Lichtiger notes that “many teachers have begun to integrate the MakerSpace into their curriculum. [The students] are proud to exhibit and share their creations while they demonstrate their learning. Our booths for the expo will focus on different aspects of circuitry. [Some of our] students have taken a leadership role within our MakerSpace and will be facilitators for the day of the MakerXpo. Students recognize the importance of creativity and their unique perspective in their learning. As students invest in their own projects, they take greater control and interest in the material. They seek teachers for guidance, support and directions rather than a single correct answer.”

Wiener explains that “in school there is traditionally a right answer and a wrong answer, and a student’s job is to get the right answer. In STEM and PBL, the process of learning is the right answer.”

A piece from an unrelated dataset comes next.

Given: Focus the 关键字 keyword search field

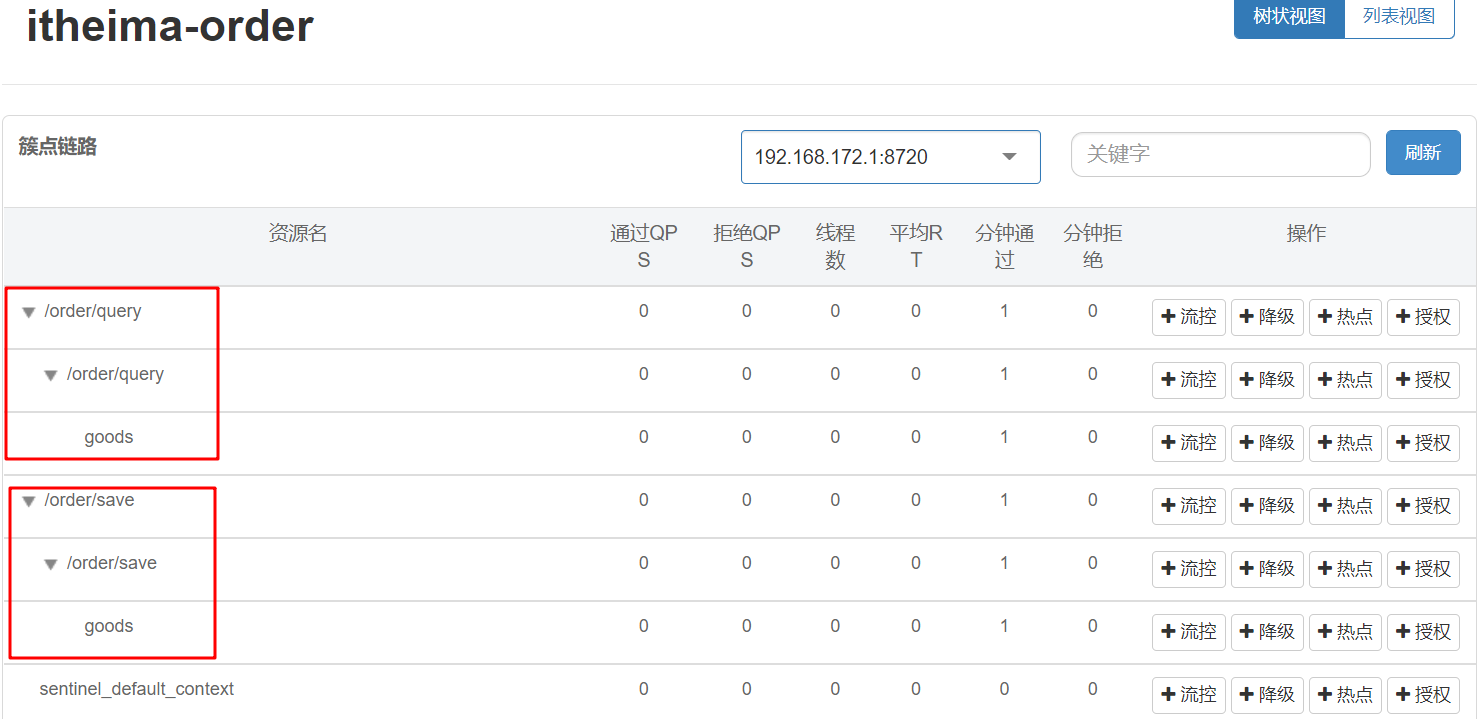Looking at the screenshot, I should point(1220,154).
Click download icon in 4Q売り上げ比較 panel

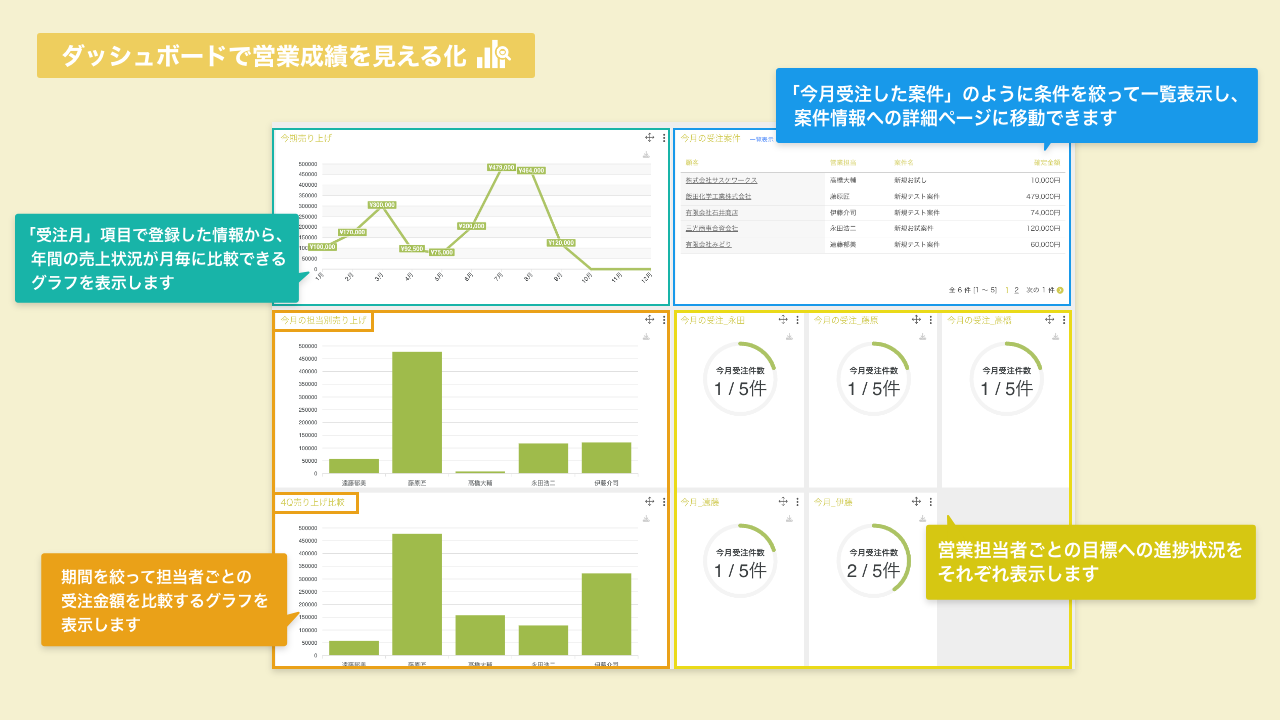click(x=646, y=519)
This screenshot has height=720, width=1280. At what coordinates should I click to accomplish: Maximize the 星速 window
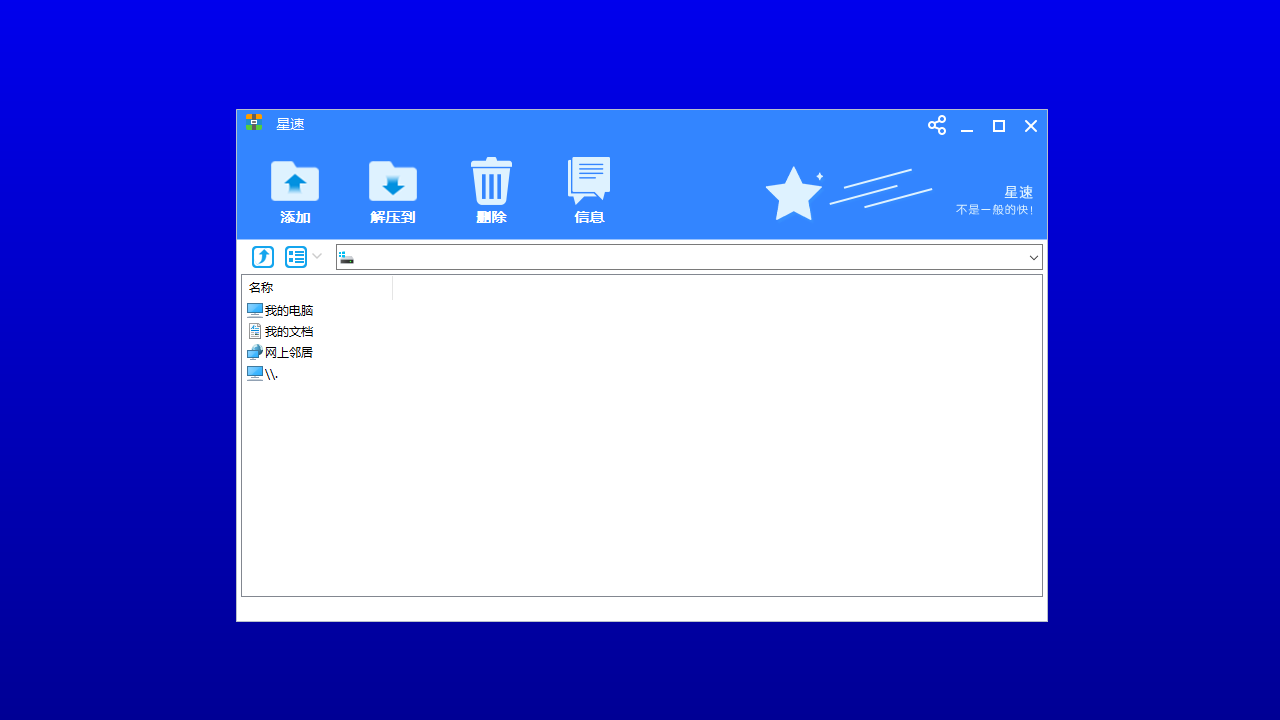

Benny Gross, director of educational technology at HAFTR, has integrated STEM into the pre-k through 12th grade curricula. For him, the “objective is not to focus on technology. Technology is the tool and gateway for the existing curriculum and for enhancing STEM values.” One of these values is logic—a critical skill whether creating an algorithm or learning Gemara. Gross developed the kindergarten curriculum so that students get a “logic-based understanding of the computer.” These skills are nurtured so when they reach older grades they can use logic to code, program, create with 3D printers and design robots.

According to Gross, Jewish educators must embrace STEM because “education is changing and we need to stay ahead of the game. [Educating our children] is what has made us survive all these years.” HAFTR students will be on hand at the MakerXpo, where, Gross says, “they will be the teachers.” One of the projects featured at their booth will be a piano made out of canvas. Gross proudly emphasizes that “the students programmed it so you can play it and it makes the sound. After the MakerXpo they plan to give the piano to a HAFTR student who uses a wheelchair since it is foldable and easy to carry.”

“All of the schools involved in the MakerXpo,” according to Wiener, “are committed to their STEM programs and/or developing MakerSpaces. [They] are playing a key role in transforming Jewish education. The MakerXpo gives us a chance to showcase the innovative work going on in Jewish schools and organizations all over the tri-state area. We have a lot to be proud of here.”